How far do the authors believe fingerprint scalability can go?
Due to computational limitations, we could not go beyond 25k fingerprints on 8B sized models. This is in line with most prior academic works involving fine-tuning, e.g., OpenThoughts by Guha et al. However, extrapolating to larger sizes is an important interesting direction. However, even for 8B model size, perinucleus sampling can add so many fingerprints that we could not push it to the capacity with our resources. In our opinion, Larger models should be even easier to fingerprint, with the capacity increasing with the model size. Prior work on memorization in LLMs indicates that the capacity increases linearly with model size (Morris et al, Allen-Zhu et al).
We hence conducted additional experiments on Qwen 2.5 family of models, inserting upto 8192 fingerprints and benchmarking the models on GSM8K (the relative score at different number of fingerprints is shown below).
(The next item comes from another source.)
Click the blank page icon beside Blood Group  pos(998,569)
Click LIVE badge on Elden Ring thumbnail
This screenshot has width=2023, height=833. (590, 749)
| Model | 16 | 256 | 1024 | 4096 | 8192 |
|---|---|---|---|---|---|
| 0.5B | 1.0 | 0.92 | 0.7 | 0.62 | 0.52 |
| 1.5B | 1.0 | 0.91 | 0.87 | 0.8 | 0.79 |
| 3B | 1.0 | 0.96 | 0.95 | 0.96 | 0.91 |
Looking at the number of fingerprints where the relative degradation in utility is 10%, we find that this increases super-linearly with model size (e.g. 0.5B reaches this at ~256 fingerprints, 1.5B at ~1000 and 3B at 8192) indicating that capacity might increase at a rate better than linear.
Morris et al. "How much do language models memorize?."
Allen-Zhu et al. "Physics of language models: Part 3.1, knowledge storage and extraction."
Dear Reviewer NHAT,
Please read carefully through the authors' responses and check if they address all your concerns.
With kind regards,
Your AC
Thank you for your detailed reply. I found the examples chosen to compare completions between a base model and a finger-printed model quite interesting. If space permits, I would like to see these in the Appendix. Overall, your response has addressed all my questions, and I would like to keep my favorable review.
Thank you once again for your insightful review. We agree that these qualitative and quantitative results will strengthen the paper, and we will add them to the appendix!
Model fingerprinting methods embed hidden "triggers" into a model's behavior, enabling the model owner to subsequently verify their ownership via API queries. This submission presents a novel approach for generating highly scalable, persistent (robust to, e.g., fine-tuning), and harmless (no degradation in model performance) fingerprints. The method’s two main components are: (1) a new fingerprint generation technique called Perinucleus Sampling, and (2) a regularized fine-tuning procedure. The proposed framework can embed a large number of fingerprint key–response pairs while preserving model accuracy. Experimental results show that the method successfully inserts thousands of unique fingerprints with no significant loss in downstream performance, and that these fingerprints remain largely intact even after extensive fine-tuning. All Reviewers agree that the paper is thorough, well-written, and of high quality overall. With respect to content added during the rebuttal, it is recommended that the experiments added during the rebuttal are added to the paper, for example, the comparison between completions from the base model and the fingerprinted model should be included in the Appendix. The additional experiments and clarifications provided during the rebuttal addressed the Reviewers’ concerns. Thus, I recommend the submission for acceptance.